O ativista tinha, por acaso, um amigo que planejava visitar a família na mesma cidade onde Bandi vive. E pediu para que ele desse um jeito de trazer a obra, cujas folhas vieram escondidas dentro das "Obras Seletas" de Kim Jong-Il, ditador norte-coreano morto em 2014.
Publicação
He-youn tentou publicá-lo em editoras da Coreia do Sul, mas -como era de se esperar, já que não era possível ter certeza de que a autora era real- a maioria recusou, e o livro acabou publicado apenas em um site de direita, sem gerar repercussão. Por via das dúvidas, mesmo os nomes de locais e personagens foram alterados para publicação.
A virada veio quando "A Acusação" foi publicada na França, pela Philippe Picquier, em 2016. A tradução francesa foi parar nas mãos da agente literária nova-iorquina Barbara Zitwer, especializada em literatura coreana, que planejava vendê-lo na Feira do Livro de Londres. Mas os acontecimentos anteciparam o processo.
"Eu estava com o livro havia alguns meses, mas a Coreia do Norte fez mais um teste nuclear e eu vi que aquele era o momento", diz ela.
"A Grove, nos EUA, e a Serpent's Tail, no Reino Unido, fizeram ofertas para o livro não ir a leilão. E nas duas semanas seguintes vários outros países compraram. Era como um 'Doutor Jivago', um livro contrabandeado e brilhante."
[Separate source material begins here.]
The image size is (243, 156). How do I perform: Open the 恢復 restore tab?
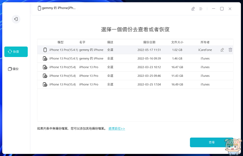[16, 52]
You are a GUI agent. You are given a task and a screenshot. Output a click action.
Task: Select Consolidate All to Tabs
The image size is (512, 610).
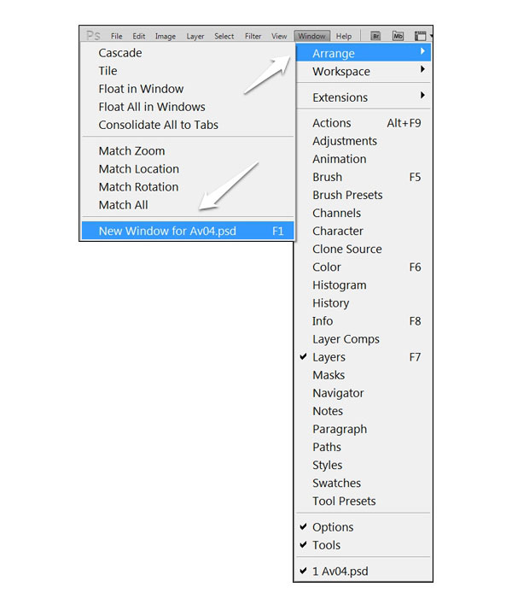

De lá para cá, a obra já saiu em grandes mercados, como Alemanha, Espanha e Itália, além de Grécia, Turquia e outros países. O pseudônimo escolhido significa vaga-lume.
Biografia
Não foi revelado muito sobre Bandi, com medo de que seja identificado. Mas, segundo relatos das pessoas envolvidas na publicação do livro, nasceu em 1950 e escreveu sua obra nos últimos 30 anos, começando nos anos 1990, quando o país era governado por Kim Jong-Il.
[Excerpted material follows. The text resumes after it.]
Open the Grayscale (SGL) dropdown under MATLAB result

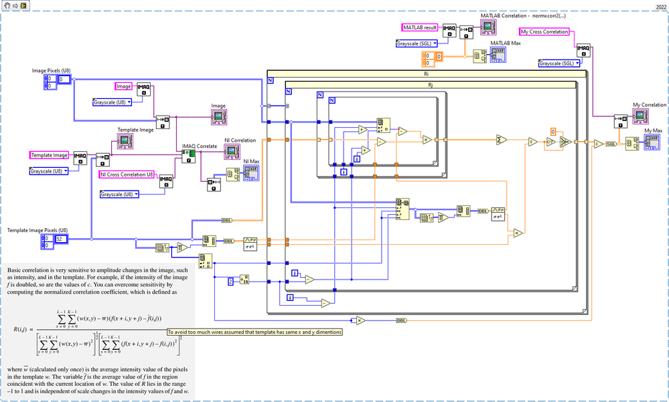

Os relatos se referem ao autor ora como homem, ora como mulher -então não é possível nem saber exatamente o seu gênero.
Bandi é membro do Comitê Central da Liga de Escritores Chosun, associação de escritores autorizada pelo regime -e dedicada a produzir literatura de propaganda.
Tinha cinco anos quando começou a Guerra da Coreia e, embora tenha tido seus primeiros textos publicados aos 20 anos, escolheu viver em meio aos trabalhadores antes de entrar para a associação de escritores.
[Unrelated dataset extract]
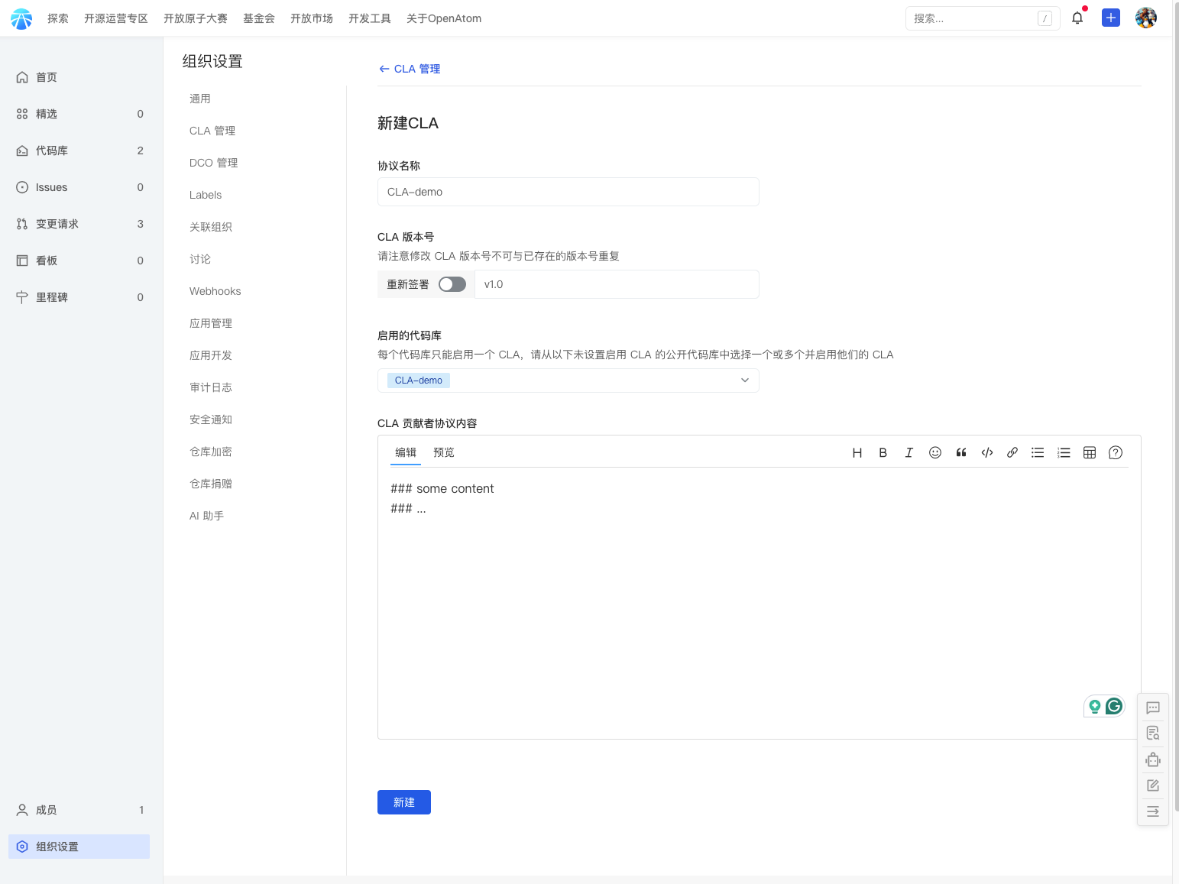Switch to the 预览 tab
The width and height of the screenshot is (1179, 884).
pos(443,452)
A transformação de propagandista em crítico do regime em sua obra -sempre feita em segredo- aconteceu nos anos 1990, quando uma crise de fome e uma série de enchentes assolaram a Coreia do Norte. São desse período os contos agora publicados.
"Eles seguem quase todos o mesmo caminho. Alguém que sofreu a vida toda em função das limitações do regime de repente, num momento de desespero, se dá conta de quanto aquilo tudo é apavorante", diz Rogério Galindo, tradutor do livro para o português.
"O que muda são as reações. Alguns naufragam de vez, outros fogem, outros decidem reagir. Bandi reagiu."
São contos tensionados pelo suspense permanente, em que acontecimentos banais do cotidiano deixam no leitor o medo de que os personagens acabem esmagados pela mão de ferro do regime ou pela consciência da opressão -o que sempre acontece.
Em um deles, uma mãe de Pyongyang precisa esconder de todos que seu bebê abre o berreiro ao ver retratos de Karl Marx e do "Grande Líder", por confundi-los com um bicho-papão. No fim, as autoridades concluem que as crianças herdam não só as características físicas dos pais, mas também seus pensamentos -e o choro da criança só pode indicar algo subversivo.
Em outro, uma multidão está presa e com fome numa estação ferroviária, porque os trilhos e as estradas foram fechados para a passagem de Kim Jong-Il.
Uma senhora tenta ir a pé a uma cidade próxima e acaba sendo levada de carona pelo ditador -que depois a usa como peça de propaganda de seu "amor pelo povo". Perturbada, ela conclui viver em uma fábula de seu país: um jardim murado, governado por um demônio, em que o choro é transformado em riso para quem está fora escutar.
Uma imagem em um dos contos parece sintetizar sua posição: um pássaro que grita como se estivesse engasgado com um coágulo de sangue.